▶ **WHAT YOU SHOULD DO**: In the data below, how many lines contain the word "area"? Answer with the number alone.

──────────

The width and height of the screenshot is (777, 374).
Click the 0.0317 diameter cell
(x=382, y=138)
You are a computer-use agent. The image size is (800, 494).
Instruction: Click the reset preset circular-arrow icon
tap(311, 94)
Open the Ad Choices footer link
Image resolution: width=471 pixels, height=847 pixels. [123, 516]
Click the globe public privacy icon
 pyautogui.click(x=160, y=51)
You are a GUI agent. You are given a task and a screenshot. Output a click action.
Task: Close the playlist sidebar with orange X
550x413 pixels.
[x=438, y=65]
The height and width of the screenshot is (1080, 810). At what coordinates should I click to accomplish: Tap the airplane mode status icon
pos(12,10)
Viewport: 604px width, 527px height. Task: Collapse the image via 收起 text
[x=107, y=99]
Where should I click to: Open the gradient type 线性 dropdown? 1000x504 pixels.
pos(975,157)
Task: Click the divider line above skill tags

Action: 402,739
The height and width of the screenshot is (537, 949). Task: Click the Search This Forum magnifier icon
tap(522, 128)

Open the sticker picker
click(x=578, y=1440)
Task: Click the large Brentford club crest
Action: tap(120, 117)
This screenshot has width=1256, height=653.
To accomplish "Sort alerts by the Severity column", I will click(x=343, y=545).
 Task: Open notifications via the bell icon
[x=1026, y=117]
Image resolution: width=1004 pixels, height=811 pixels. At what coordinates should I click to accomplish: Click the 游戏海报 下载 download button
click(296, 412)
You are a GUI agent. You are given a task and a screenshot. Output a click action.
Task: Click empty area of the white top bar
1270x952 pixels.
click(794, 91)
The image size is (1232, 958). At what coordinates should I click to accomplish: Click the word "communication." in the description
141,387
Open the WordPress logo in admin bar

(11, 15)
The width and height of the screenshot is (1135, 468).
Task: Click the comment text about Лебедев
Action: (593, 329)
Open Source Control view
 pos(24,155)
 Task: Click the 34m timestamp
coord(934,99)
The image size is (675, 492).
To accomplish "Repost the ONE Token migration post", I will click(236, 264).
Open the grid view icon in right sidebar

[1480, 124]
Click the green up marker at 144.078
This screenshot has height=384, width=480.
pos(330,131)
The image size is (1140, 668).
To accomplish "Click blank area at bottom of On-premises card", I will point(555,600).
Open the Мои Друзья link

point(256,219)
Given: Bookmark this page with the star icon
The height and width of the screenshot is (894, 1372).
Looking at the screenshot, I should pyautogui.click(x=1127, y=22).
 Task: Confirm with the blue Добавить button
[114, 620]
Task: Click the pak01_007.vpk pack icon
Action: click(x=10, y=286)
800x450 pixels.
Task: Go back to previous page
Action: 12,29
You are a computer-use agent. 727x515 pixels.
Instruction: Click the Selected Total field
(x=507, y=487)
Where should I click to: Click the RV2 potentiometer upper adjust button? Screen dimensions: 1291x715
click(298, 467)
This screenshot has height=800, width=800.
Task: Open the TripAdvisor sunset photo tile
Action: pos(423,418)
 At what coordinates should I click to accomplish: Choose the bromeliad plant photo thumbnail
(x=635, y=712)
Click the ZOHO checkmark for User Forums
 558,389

──────────

▶ **TASK OUTPUT**: 2